# Written exercise
Could you copy out everything from the line containing "Switch to Unlimited plan type" down to the line containing "Given: Click Ubuntu", both included, leaving the pictures out?

# Data in this exercise

· · · · ·

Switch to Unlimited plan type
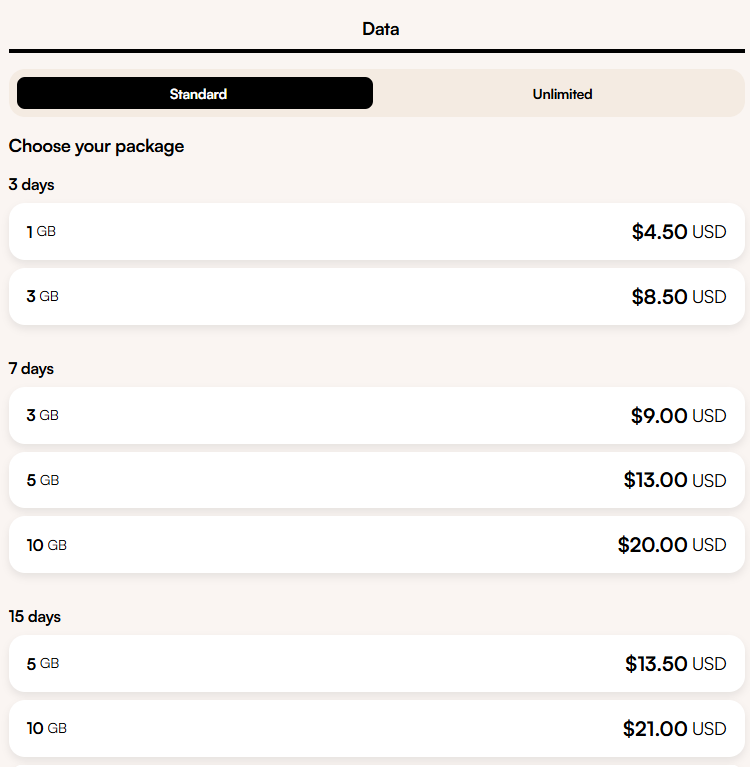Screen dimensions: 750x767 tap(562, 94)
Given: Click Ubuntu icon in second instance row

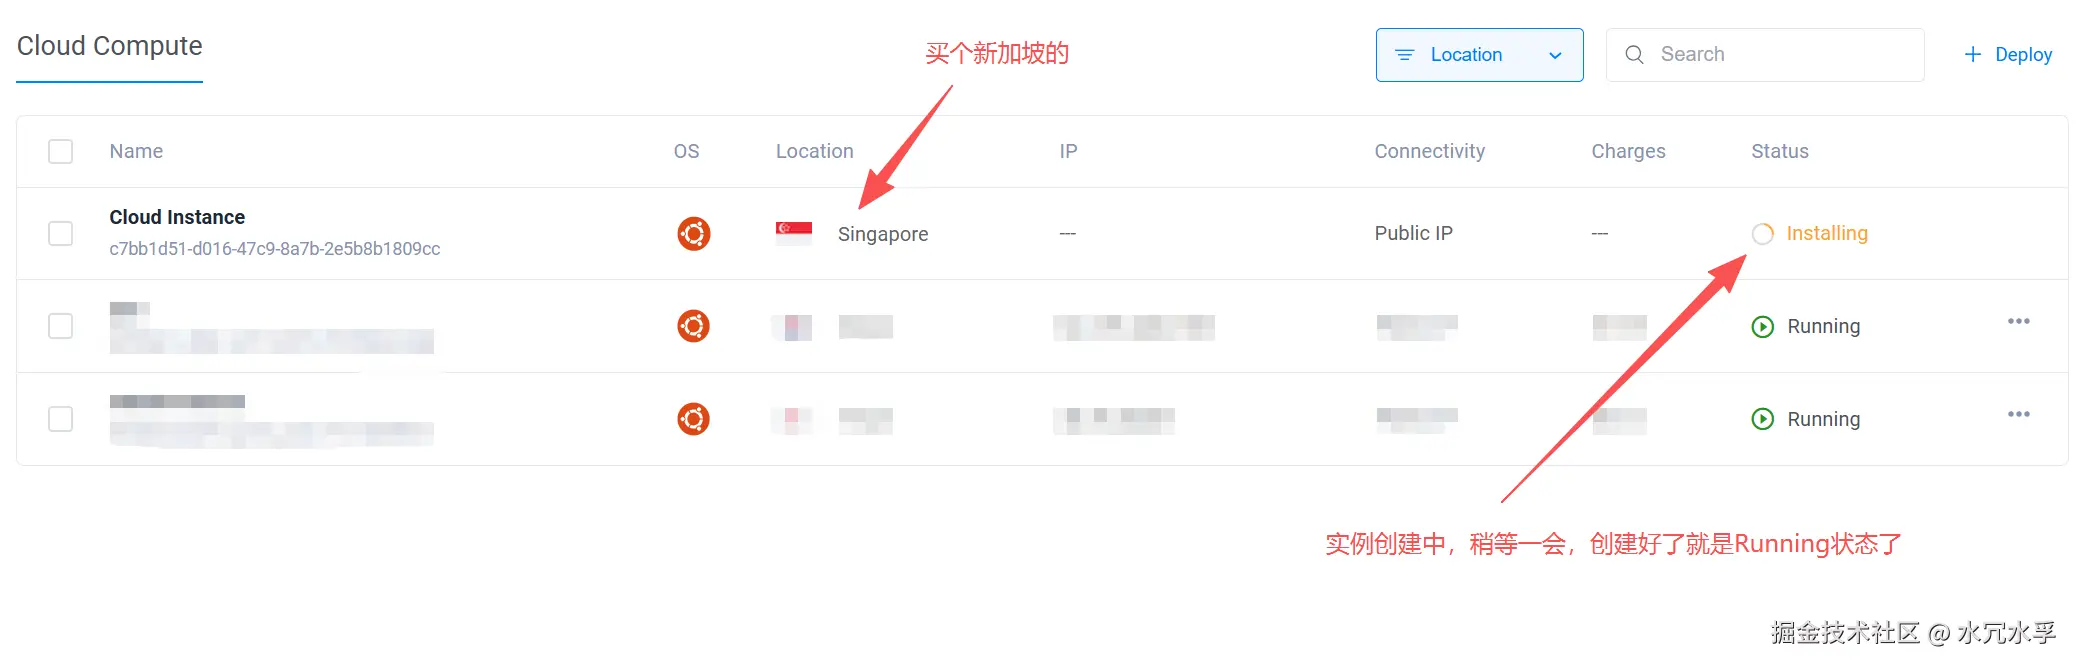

· · · · ·

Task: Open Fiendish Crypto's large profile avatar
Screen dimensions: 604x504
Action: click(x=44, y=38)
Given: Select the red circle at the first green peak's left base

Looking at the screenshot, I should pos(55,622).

· · · · ·

# Response below
Switch to Unlimited plan type
Screen dimensions: 750x767 tap(562, 94)
Given: Click Ubuntu icon in second instance row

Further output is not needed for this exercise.